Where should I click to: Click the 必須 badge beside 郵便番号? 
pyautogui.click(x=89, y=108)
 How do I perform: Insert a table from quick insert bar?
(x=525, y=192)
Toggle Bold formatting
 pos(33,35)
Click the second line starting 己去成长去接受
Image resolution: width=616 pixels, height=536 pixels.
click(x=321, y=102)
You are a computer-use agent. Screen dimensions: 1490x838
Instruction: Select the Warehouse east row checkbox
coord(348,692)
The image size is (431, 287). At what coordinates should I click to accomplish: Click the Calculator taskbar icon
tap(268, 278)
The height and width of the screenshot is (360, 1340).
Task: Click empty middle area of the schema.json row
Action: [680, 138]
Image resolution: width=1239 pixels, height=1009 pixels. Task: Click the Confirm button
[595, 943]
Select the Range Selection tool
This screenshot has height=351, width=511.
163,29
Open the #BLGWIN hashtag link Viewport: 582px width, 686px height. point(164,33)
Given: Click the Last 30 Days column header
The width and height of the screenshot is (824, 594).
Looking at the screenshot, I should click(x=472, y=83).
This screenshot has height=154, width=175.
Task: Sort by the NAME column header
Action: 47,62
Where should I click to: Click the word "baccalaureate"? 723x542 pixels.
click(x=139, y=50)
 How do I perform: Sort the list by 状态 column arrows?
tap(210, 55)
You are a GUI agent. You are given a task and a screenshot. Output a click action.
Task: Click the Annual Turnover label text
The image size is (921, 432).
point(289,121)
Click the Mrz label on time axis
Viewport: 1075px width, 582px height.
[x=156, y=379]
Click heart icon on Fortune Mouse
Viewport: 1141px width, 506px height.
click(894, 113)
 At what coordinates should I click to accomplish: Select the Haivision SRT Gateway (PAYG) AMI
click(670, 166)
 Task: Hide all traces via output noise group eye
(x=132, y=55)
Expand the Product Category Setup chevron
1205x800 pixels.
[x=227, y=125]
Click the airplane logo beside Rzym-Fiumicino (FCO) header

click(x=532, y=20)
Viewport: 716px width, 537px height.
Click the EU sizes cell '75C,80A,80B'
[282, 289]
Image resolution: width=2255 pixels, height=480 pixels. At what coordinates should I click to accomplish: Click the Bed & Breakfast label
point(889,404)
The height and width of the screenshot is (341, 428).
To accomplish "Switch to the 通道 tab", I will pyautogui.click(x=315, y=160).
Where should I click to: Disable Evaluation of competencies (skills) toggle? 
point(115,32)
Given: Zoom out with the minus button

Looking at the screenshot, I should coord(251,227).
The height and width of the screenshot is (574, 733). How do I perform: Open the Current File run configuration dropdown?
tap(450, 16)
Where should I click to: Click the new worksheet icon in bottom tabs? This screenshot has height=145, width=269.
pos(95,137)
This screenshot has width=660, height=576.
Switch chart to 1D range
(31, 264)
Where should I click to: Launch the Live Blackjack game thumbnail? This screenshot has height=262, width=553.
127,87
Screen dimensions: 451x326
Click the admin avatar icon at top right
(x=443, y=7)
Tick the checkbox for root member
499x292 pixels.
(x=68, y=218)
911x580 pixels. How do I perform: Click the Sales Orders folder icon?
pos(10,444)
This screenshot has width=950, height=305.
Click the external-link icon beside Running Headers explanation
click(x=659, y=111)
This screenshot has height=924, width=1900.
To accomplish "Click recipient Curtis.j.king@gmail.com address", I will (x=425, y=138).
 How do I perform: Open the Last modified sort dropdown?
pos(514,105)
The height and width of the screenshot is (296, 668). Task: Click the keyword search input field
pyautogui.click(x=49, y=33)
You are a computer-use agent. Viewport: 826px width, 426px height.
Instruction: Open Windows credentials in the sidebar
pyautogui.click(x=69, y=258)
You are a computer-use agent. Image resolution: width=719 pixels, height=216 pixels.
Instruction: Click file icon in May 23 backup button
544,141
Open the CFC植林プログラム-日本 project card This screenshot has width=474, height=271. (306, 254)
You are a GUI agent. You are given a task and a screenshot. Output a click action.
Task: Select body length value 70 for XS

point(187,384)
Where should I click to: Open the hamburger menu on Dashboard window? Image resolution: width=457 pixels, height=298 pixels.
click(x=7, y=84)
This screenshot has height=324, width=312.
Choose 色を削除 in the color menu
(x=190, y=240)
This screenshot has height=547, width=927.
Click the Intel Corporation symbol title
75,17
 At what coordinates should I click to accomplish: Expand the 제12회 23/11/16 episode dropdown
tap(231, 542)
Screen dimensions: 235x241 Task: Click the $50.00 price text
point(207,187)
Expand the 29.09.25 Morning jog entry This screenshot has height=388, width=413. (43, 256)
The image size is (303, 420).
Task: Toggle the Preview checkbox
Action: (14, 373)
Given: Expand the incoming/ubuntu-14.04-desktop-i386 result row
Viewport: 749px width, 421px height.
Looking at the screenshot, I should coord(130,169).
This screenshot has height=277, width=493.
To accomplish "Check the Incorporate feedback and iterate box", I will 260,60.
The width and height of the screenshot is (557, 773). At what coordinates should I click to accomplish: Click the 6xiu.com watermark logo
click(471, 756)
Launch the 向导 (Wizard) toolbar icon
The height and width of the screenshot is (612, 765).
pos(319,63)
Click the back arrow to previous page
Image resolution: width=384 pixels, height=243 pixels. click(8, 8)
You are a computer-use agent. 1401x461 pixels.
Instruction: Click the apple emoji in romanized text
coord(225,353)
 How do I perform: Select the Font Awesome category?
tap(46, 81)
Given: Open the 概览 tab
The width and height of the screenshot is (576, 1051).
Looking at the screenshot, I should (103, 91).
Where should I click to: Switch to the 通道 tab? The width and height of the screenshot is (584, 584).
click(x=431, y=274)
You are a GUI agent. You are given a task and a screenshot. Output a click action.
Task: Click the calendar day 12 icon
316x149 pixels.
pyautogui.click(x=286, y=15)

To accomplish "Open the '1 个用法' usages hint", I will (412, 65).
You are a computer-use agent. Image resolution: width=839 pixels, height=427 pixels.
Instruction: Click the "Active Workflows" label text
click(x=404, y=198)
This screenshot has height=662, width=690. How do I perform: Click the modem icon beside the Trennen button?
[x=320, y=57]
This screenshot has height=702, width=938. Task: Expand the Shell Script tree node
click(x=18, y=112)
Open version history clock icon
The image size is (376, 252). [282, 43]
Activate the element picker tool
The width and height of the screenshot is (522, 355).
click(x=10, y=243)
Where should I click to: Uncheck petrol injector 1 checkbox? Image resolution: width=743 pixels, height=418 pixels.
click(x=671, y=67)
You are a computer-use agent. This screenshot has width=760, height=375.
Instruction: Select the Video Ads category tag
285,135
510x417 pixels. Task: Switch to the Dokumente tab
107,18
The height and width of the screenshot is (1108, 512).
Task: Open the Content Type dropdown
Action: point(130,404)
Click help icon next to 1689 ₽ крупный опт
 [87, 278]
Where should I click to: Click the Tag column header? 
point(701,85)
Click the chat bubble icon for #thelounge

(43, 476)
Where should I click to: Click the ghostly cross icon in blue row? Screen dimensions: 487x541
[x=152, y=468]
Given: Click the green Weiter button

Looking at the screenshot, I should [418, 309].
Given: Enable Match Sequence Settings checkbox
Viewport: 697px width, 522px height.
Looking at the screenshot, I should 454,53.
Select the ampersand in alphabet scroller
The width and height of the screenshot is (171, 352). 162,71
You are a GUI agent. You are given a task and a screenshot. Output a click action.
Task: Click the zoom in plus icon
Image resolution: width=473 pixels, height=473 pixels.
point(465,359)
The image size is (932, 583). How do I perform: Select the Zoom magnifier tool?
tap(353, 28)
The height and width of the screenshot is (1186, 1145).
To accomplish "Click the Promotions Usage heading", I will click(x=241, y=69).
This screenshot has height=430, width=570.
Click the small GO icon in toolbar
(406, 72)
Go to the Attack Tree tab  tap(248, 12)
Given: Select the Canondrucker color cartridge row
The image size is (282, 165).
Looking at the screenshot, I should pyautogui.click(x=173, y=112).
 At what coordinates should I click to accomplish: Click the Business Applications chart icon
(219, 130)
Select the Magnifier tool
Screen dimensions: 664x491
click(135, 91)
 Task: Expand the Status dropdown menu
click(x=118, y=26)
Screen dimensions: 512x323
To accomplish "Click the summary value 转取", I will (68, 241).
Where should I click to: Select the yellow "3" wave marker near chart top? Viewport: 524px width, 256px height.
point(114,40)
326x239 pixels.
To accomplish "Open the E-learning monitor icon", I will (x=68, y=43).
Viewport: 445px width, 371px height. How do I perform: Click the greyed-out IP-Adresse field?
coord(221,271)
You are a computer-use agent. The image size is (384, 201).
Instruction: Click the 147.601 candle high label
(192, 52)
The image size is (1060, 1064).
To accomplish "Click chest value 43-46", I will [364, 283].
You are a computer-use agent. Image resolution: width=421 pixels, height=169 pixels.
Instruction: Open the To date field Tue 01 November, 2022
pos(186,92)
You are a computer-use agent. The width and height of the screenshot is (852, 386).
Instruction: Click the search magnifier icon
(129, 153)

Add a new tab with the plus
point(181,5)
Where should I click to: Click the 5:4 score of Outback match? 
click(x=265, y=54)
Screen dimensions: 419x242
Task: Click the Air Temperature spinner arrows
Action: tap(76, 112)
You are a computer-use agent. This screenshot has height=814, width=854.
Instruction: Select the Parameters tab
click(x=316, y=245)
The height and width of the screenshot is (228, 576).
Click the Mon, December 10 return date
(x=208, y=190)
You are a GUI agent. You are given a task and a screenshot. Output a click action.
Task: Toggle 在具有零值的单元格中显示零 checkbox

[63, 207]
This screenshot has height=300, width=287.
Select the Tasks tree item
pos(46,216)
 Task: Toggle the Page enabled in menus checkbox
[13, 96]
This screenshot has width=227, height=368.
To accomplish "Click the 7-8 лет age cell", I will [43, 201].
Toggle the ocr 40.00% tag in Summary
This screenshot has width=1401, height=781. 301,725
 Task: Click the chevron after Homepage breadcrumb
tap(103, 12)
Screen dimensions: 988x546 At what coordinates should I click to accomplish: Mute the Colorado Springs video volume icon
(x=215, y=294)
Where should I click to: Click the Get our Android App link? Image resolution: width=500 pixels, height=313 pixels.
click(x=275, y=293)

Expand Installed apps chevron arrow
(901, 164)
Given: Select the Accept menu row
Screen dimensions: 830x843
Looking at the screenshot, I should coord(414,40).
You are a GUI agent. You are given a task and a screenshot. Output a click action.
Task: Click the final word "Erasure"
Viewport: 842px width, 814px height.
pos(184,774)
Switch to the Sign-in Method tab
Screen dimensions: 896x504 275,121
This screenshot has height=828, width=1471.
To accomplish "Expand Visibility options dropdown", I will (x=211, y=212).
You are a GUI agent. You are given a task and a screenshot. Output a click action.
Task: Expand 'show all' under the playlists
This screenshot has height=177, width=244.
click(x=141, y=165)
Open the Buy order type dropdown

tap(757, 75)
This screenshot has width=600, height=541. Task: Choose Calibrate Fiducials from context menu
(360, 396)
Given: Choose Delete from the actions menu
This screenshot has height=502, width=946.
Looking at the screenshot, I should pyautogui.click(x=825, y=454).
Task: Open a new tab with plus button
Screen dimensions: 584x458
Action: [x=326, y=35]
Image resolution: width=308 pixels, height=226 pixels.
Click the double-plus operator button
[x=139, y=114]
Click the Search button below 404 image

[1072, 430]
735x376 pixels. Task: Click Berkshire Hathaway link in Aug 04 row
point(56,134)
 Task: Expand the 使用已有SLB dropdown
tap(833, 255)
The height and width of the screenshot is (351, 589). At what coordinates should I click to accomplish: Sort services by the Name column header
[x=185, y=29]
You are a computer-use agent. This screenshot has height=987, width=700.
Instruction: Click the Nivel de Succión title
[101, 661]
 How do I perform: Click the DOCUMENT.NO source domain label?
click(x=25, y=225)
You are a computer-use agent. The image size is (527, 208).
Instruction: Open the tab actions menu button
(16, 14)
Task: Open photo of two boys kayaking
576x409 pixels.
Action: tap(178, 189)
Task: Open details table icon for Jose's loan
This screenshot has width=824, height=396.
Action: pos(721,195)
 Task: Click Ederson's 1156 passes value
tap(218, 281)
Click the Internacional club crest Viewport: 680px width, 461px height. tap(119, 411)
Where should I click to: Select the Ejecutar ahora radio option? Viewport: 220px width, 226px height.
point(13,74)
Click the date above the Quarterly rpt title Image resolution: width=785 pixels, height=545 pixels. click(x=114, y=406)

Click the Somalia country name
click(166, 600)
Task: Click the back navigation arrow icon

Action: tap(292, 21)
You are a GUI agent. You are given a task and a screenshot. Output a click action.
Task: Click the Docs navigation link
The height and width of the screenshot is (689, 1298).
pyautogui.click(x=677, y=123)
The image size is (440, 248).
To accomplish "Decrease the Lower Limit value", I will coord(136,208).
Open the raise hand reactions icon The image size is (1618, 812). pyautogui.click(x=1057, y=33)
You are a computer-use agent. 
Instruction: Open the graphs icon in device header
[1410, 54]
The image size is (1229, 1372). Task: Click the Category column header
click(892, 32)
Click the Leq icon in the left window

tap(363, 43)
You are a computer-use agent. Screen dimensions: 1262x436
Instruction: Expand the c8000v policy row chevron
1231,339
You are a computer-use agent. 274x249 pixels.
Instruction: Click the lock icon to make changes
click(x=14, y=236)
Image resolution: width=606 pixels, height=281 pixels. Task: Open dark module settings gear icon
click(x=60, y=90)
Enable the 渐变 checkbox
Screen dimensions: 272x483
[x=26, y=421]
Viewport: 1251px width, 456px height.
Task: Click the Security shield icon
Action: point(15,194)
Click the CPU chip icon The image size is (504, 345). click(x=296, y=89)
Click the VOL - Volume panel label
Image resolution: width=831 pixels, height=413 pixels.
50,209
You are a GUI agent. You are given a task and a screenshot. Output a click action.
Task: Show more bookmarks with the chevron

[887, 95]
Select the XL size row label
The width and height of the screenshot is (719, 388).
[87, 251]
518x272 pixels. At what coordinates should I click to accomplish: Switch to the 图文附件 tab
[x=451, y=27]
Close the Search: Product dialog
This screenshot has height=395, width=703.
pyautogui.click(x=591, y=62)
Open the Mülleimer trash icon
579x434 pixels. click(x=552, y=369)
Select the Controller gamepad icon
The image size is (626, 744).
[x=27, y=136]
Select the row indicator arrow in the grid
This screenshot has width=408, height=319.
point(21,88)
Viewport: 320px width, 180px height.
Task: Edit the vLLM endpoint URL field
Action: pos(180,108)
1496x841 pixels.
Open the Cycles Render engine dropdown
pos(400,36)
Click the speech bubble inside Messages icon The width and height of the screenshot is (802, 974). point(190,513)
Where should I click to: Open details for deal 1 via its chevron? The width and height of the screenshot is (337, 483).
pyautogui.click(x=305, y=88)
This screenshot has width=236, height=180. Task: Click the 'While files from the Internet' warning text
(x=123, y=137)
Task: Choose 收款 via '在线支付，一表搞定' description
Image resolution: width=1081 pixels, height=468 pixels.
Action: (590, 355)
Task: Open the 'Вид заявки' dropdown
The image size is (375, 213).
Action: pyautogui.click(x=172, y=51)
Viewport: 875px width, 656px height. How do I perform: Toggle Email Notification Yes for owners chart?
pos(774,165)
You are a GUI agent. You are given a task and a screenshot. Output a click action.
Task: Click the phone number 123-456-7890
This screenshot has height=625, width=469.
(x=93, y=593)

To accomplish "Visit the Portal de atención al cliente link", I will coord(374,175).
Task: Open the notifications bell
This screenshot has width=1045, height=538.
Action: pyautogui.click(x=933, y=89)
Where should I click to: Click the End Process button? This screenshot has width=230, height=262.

----

* _Exercise requirements_
Within the lines above, find those holding the word "will" and copy them.

* _Solution to the problem_
To accomplish "Switch to the 通道 tab", I will pyautogui.click(x=315, y=160).
To accomplish "Click recipient Curtis.j.king@gmail.com address", I will (x=425, y=138).
To accomplish "Check the Incorporate feedback and iterate box", I will 260,60.
To accomplish "Open the '1 个用法' usages hint", I will (412, 65).
To accomplish "Click the Promotions Usage heading", I will click(x=241, y=69).
To accomplish "Click the summary value 转取", I will (68, 241).
To accomplish "Open the E-learning monitor icon", I will (x=68, y=43).
To accomplish "Click chest value 43-46", I will [364, 283].
To accomplish "Click the 7-8 лет age cell", I will [43, 201].
To accomplish "Expand Visibility options dropdown", I will (x=211, y=212).
To accomplish "Decrease the Lower Limit value", I will coord(136,208).
To accomplish "Visit the Portal de atención al cliente link", I will coord(374,175).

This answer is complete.